When I was growing up, my Dad had a home office. His desk was always a mess, but you didn’t dare touch it or you’d “mess up his system!” One item from his desk, I remember very well, was a tiny sign that was always in clear view…even through the piles of paper. It read “Lose Not Thy Cooleth.”
That little sign now sits on my desk and is a constant reminder of not only my Dad, but also the fact that it’s up to me to control my anger or it will control me.
Charles Spielberger, PhD, a psychologist who specializes in the study of anger says, [anger is] “an emotional state that varies in intensity from mild irritation to intense fury and rage.”
Anything in life can trigger an angry response from certain people. Everyone reacts differently to similar events. Some people go on a rampage when they get cut off in traffic, while others patiently back off the accelerator and let the rude driver in.
Some people get irate if a client arrives late for a meeting while others take it in stride accepting the fact that the customer is always right.
To put it simply, there are those who know how to control their anger and those who don’t. There are those who know what is worth reacting to and those who just react subconsciously.
Anger isn’t necessarily a bad thing; in fact it’s a perfectly normal emotion. We all feel angry at some point or another. It’s how you react to the situation that made you angry that is important.
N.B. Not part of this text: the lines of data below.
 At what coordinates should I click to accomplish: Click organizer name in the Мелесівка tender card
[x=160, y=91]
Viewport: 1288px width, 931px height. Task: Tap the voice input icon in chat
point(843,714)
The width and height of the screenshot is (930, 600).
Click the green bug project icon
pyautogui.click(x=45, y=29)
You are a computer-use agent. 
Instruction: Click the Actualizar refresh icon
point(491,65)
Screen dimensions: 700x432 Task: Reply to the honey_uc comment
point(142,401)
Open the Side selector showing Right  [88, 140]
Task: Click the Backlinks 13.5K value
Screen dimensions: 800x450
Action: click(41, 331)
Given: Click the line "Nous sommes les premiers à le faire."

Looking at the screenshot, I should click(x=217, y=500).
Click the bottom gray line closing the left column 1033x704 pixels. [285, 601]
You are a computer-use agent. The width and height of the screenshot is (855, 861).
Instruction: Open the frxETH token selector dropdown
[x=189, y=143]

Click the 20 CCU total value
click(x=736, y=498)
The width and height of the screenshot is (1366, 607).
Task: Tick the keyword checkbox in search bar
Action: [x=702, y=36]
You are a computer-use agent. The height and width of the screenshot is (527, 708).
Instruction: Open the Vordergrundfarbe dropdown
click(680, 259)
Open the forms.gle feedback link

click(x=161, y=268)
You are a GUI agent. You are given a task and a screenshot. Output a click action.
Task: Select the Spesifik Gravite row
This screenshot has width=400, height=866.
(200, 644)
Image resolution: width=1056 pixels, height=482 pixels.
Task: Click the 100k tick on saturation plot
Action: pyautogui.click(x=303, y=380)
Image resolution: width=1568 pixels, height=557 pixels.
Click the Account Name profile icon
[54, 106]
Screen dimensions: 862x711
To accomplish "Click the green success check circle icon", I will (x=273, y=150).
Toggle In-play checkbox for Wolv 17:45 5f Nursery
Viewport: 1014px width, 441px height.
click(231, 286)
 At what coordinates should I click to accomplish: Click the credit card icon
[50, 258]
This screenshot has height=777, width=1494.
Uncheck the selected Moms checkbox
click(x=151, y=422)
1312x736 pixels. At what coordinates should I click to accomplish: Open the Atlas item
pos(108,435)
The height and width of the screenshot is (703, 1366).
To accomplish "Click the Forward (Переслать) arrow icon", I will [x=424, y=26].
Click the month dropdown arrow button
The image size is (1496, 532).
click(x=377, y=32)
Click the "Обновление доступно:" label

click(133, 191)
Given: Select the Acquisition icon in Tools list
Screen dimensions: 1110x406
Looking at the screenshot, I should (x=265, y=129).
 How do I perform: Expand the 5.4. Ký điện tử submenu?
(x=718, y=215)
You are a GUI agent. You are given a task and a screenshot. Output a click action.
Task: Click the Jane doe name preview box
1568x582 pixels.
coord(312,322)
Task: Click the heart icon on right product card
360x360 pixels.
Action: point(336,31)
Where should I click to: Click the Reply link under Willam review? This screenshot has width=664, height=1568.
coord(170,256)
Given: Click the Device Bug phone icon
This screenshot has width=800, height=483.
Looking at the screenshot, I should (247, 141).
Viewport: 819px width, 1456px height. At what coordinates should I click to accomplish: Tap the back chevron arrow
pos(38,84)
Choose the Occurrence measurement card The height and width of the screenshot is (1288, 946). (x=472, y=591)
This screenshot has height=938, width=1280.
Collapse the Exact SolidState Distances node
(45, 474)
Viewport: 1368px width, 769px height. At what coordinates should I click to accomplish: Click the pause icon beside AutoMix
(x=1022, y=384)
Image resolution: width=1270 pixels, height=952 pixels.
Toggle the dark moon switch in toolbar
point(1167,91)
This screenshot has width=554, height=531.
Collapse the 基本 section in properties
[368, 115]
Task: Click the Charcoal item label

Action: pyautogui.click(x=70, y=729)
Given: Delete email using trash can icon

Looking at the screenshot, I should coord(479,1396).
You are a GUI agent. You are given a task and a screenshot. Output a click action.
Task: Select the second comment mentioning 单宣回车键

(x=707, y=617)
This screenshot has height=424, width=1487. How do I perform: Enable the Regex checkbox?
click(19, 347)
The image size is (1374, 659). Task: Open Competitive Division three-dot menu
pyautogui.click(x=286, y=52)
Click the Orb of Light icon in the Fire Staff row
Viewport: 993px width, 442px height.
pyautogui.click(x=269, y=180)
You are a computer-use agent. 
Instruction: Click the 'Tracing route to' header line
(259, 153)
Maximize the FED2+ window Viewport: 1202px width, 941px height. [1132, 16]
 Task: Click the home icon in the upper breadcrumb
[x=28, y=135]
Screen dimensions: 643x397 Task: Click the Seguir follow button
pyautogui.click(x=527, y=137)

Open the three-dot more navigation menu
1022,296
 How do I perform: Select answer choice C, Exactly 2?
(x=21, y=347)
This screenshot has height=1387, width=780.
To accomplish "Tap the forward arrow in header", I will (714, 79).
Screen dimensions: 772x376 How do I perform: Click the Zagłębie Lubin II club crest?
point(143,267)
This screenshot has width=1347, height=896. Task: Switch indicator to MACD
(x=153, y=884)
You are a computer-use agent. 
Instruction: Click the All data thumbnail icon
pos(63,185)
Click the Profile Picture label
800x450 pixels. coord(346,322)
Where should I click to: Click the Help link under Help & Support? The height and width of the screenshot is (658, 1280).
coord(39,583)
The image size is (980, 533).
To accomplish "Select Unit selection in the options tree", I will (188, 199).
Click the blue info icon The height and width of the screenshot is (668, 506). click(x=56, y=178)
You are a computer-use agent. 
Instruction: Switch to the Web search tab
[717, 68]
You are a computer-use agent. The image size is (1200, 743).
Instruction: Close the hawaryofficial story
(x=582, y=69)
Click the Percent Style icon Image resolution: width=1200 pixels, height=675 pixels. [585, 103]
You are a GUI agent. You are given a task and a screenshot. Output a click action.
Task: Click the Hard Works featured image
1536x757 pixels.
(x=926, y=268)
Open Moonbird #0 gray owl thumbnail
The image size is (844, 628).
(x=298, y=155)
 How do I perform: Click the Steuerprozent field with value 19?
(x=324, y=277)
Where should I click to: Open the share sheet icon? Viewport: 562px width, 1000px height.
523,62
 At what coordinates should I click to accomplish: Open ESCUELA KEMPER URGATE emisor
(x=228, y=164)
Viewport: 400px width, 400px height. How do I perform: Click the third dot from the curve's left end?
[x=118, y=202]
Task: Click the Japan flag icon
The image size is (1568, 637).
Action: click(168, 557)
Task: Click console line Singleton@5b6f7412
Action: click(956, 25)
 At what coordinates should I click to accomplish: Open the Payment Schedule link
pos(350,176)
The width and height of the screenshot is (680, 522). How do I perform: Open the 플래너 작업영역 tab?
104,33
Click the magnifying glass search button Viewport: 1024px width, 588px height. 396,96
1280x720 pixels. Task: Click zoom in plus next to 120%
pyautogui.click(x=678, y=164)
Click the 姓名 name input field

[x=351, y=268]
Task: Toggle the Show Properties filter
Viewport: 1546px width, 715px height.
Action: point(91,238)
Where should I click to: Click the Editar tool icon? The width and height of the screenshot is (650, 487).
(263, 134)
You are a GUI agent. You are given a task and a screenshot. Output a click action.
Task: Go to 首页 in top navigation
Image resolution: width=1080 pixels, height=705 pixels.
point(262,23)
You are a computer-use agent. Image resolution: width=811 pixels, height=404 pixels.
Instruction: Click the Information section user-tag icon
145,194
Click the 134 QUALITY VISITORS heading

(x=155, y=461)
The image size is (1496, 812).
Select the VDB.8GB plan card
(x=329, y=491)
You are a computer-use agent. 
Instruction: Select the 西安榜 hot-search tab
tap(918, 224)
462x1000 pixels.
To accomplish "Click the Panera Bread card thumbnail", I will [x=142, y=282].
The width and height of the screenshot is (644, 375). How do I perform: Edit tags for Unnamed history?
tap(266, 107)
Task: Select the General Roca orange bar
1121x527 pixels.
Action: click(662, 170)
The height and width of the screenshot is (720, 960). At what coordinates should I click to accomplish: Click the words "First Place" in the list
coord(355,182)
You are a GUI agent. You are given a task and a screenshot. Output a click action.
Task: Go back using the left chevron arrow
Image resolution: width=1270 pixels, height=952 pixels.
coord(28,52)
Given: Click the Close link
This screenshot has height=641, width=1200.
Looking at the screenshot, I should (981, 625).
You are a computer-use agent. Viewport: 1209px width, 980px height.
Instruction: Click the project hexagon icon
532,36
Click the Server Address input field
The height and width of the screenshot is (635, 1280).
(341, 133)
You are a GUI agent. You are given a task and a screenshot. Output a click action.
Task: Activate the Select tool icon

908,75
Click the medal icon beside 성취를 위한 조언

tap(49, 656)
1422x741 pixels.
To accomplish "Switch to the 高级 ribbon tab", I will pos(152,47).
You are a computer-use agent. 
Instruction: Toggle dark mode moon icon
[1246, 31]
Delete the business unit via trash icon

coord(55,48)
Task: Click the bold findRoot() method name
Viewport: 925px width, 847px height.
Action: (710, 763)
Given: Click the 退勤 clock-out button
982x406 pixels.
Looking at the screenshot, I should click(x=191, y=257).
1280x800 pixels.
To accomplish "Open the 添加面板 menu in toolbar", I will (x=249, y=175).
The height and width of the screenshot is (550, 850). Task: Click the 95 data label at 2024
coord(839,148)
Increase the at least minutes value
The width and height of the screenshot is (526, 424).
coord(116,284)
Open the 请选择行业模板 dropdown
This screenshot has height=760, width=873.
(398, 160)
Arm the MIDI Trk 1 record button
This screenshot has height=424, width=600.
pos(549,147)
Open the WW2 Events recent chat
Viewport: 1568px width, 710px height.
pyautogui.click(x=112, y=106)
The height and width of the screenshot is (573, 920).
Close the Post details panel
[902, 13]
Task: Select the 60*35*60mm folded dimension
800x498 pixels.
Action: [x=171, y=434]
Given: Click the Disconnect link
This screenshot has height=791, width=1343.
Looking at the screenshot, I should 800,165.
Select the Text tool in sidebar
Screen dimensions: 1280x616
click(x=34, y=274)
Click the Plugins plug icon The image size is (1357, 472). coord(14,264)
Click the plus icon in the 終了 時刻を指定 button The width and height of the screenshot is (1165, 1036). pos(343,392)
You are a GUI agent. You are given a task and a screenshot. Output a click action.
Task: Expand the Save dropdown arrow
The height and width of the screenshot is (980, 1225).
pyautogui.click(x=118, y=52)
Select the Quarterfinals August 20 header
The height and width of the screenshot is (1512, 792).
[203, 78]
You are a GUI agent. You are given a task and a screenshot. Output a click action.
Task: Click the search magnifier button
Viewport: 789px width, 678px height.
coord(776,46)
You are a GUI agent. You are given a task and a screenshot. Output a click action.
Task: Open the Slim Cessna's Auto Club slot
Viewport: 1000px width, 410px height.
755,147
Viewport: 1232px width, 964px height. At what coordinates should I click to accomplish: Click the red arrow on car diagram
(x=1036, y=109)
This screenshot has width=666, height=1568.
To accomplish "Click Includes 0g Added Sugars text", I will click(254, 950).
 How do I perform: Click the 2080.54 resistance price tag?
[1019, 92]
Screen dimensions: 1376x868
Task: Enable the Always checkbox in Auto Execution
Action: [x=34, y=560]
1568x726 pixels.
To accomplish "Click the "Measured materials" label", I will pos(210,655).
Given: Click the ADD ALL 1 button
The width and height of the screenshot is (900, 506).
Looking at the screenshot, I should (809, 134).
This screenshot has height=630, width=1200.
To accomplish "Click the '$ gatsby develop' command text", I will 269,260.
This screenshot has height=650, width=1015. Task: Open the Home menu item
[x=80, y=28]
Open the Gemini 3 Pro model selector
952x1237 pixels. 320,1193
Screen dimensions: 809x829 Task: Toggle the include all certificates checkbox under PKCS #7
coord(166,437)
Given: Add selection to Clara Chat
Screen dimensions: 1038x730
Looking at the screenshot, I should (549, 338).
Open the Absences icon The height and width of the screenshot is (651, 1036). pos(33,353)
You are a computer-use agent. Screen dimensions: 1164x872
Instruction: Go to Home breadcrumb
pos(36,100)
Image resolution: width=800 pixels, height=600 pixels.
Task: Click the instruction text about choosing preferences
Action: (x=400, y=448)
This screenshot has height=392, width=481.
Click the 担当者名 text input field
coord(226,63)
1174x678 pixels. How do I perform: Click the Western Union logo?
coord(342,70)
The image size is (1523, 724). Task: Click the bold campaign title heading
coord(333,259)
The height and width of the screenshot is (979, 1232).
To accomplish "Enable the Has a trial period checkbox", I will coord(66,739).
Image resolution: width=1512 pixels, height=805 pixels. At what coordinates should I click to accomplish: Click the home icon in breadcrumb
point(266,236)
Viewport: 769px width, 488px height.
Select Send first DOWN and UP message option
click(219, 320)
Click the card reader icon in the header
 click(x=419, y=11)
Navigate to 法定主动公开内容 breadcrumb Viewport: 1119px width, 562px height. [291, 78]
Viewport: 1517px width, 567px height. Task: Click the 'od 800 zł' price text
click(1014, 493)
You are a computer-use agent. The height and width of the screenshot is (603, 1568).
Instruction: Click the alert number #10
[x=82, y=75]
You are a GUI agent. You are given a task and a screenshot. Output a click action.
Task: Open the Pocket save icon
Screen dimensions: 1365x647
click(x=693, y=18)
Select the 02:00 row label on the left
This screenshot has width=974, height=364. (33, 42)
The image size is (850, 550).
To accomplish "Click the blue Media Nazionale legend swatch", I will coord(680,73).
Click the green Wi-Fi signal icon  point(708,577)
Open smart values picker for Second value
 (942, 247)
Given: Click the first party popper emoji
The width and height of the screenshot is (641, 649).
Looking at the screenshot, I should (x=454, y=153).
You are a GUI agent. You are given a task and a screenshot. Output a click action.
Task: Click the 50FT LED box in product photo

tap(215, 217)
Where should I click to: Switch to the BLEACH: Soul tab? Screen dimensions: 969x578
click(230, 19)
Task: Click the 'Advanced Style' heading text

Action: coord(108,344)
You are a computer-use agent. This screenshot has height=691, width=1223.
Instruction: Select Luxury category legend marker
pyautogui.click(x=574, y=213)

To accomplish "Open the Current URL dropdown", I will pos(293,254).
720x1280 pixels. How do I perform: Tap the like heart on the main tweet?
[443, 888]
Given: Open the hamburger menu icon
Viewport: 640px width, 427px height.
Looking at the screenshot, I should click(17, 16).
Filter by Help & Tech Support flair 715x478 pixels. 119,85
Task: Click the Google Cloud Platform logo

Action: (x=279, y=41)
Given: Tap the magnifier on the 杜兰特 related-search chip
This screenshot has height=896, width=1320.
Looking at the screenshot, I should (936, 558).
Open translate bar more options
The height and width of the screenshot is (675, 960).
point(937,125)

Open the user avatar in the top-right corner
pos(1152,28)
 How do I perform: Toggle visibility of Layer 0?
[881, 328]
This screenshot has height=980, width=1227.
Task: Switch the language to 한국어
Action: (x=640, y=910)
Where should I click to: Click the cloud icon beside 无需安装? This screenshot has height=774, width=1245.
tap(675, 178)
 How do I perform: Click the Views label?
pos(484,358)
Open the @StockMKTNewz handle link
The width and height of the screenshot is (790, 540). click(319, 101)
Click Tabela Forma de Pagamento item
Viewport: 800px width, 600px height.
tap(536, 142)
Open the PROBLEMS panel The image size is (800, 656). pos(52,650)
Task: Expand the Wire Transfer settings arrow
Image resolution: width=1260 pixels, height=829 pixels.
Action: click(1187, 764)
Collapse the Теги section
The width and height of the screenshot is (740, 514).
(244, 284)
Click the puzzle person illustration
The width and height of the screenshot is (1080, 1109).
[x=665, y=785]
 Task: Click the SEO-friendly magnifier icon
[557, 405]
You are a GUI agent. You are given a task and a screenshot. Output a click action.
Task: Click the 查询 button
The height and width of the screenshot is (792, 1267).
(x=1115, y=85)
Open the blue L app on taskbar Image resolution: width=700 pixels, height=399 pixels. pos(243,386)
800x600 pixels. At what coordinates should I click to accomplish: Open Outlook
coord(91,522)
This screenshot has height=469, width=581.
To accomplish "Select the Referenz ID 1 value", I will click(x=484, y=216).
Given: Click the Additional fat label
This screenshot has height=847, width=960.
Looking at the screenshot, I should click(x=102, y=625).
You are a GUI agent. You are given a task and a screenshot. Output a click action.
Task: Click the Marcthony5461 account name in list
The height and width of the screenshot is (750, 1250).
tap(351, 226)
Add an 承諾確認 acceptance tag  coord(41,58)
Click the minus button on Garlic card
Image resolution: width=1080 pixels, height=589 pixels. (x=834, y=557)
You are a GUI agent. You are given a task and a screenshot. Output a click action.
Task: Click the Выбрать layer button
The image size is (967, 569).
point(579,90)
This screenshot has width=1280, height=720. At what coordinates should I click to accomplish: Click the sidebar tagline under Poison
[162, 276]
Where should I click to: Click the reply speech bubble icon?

The Roman poet Horace put it this way, “The one who cannot restrain their anger will wish undone, what their temper and irritation prompted them to do.” In other words, once something has been said, the damage is done and it’s impossible to take it back. Sure you can apologize, but the sting may never really go away.
The key is to learn to control your anger and not say something hurtful in the first place. You have choices and you can choose to manage your reactions to stimuli that makes you mad. It’s not always easy and it definitely takes practice.
I recently read a Mayo Clinic article on how to take an active role in controlling your anger. Here are 10 suggestions I found helpful:
1) “Think before you speak”
How often have you heard this said? But it is so true. There are several ways that you can force yourself to do this. Count to ten before responding to something that has ticked you off. Take some deep breaths as you look away from the person who provoked you. Make sure you’re thinking clearly and can speak without showing aggression before answering and suggest the other participants do the same.
2) “Once you’re calm, express your anger”
When you think you’re capable of speaking without being confrontational, discuss what is frustrating you. Be assertive not aggressive. Speak in a respectful way. It’s okay to have a differing opinion, but it’s imperative to keep the discussion on a nonthreatening level.
3) “Get some exercise”
You need to find some kind of physical activity to help you defuse your temper. It’s a known fact that exercise will reduce stress, which will help you remain in control of your emotions.
4) “Take a timeout”
If it works for kids, it can work for you. When you know you’re about to enter a stressful situation, take some time for yourself. Take a quick break and clear your head. Think about staying in charge of your emotions before you enter a potentially aggravating circumstance.
5) “Identify possible solutions”
Further your ability to stay in control by problem solving. Figure out how you can fix something that is a constant irritant. Then make some positive recommendations to your coworkers to help come up with an answer. Get them to contribute suggestions as well.
6) “Stick with ‘I’ statements”
Don’t aggravate the situation by putting someone on the defensive by using a ‘you’ statement. Avoid this by talking about your own feelings and what you would like to see happen.
7) “Don’t hold a grudge”
Forgive the person that angered you. Keep only positive thoughts in your mind and use positive self-talk. Do not allow your anger to stir up negativism.
8) “Use humor to release the tension”
Stay away from sarcasm that will only compound the problem. Try to ease workplace tension with some humor. Find the lighter side of the situation and bring it to the forefront.
9) “Practice relaxation skills”
Envision yourself in a relaxing environment. Do some deep breathing exercises. Use your self-talk to repeat phrases that calm you down. Spend time on your hobby. Discover yoga, or meditation, or anything else that might help you relax.
10) “Know when to seek help”
If you are unable to control your anger, consider seeking help before it causes you some serious consequences.
Out of control anger is serious and should be addressed immediately. People get hurt and jobs can be lost. Learn to diffuse your anger and not let it control your reactions or behavior. You will develop a much better relationship with the people and employees you interact with on a daily basis and be a far better leader. Maybe you should borrow my sign and put it on your desk.